Investors — keen to see an acceleration in Africa’s slowest-growing economy after Sudan and Equatorial Guinea — took heart from the signal of pro-growth policy continuity implied by the accord. The benchmark stock index rose 0.9% while the rand advanced as much as 0.7% to 18.305 per dollar.
“The allure of power is likely to keep all members on board,” Simon Harvey, the London-based head of forex analysis at Monex Europe Ltd., said before the announcement. Still, for the rand to advance toward 18 to the dollar, “investors will want to see the coalition legislate decisively and in a manner that continues the positive structural reforms that were under way pre-election.”
The parties signed an accord prioritizing the economy among its 11 focus areas for the incoming administration.

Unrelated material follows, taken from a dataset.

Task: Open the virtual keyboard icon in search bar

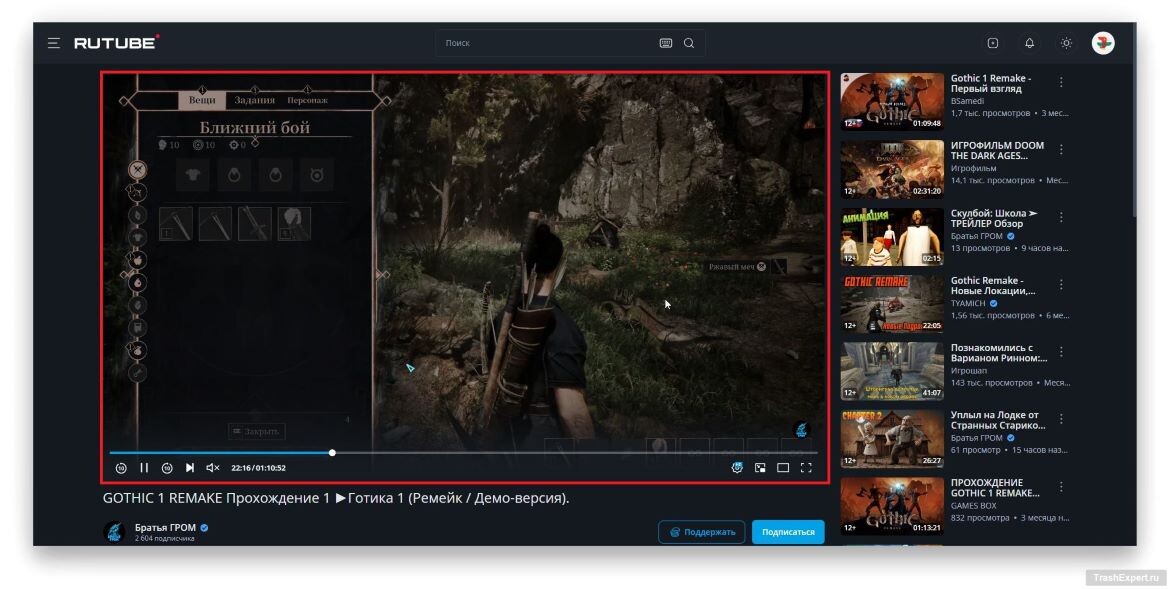Action: (x=666, y=43)
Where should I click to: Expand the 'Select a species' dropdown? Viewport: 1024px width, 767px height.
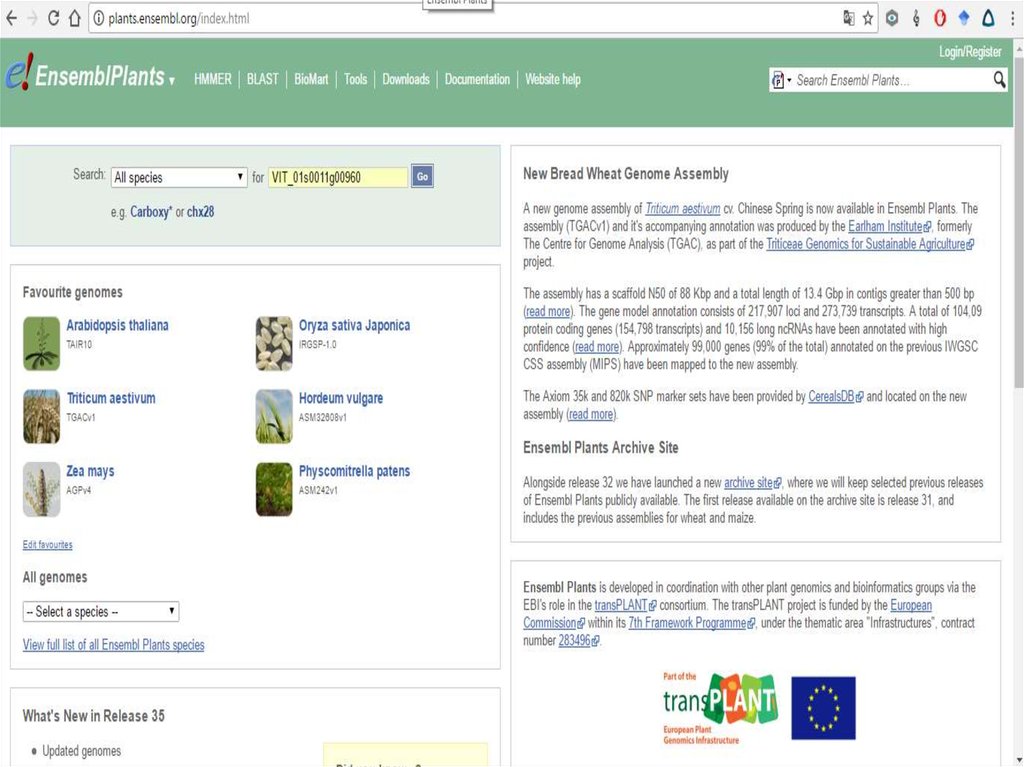101,611
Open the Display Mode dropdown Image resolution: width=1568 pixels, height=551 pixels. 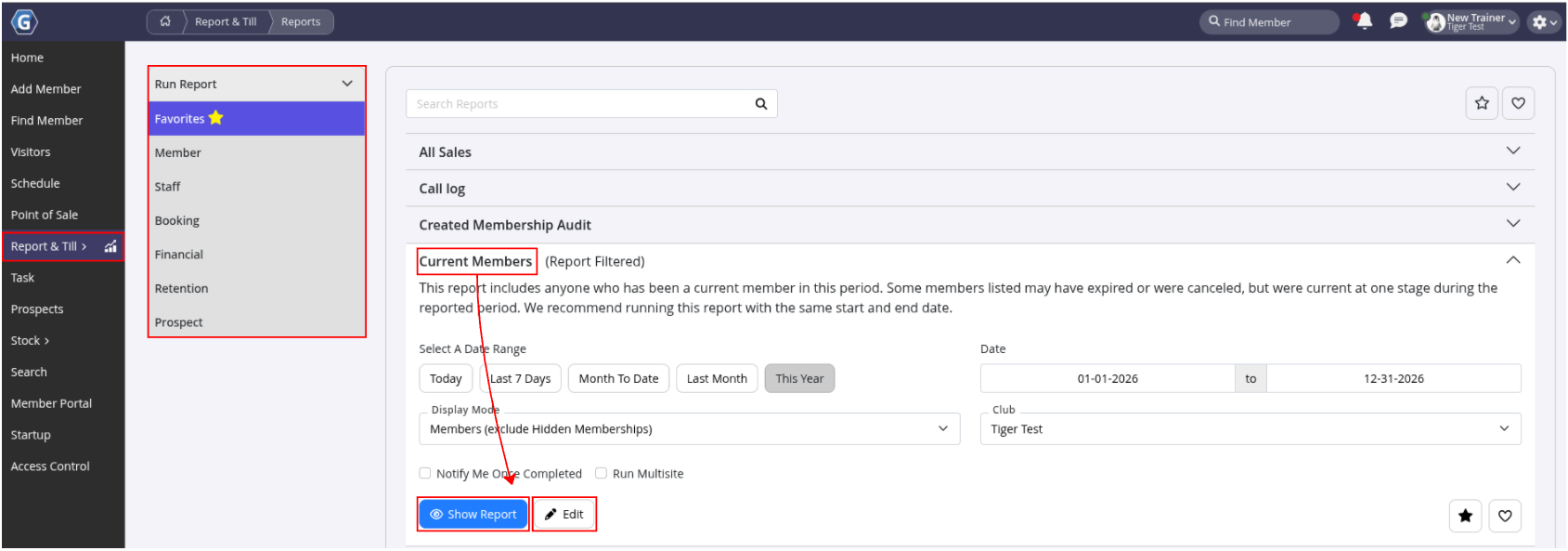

It touts fixed capital investment, structural reforms and fiscal sustainability as key objectives to accelerating economic growth. South Africa’s economy has expanded by less than 1% a year on average over the past decade — well below what’s needed to maintain living standards for the growing population.
Apart from the DA, other members of the alliance include the smaller Inkatha Freedom Party and the Patriotic Alliance, according to Mbalula.
“Support for this government of national unity is conditional on the continuation of those very same structural reforms we had gotten under way,” Finance Minister Enoch Godongwana said in an interview.
Parliament held its first sitting on Friday since elections last month failed to produce an outright winner and forced the ANC into partnering with one or more rivals if it wants to retain power.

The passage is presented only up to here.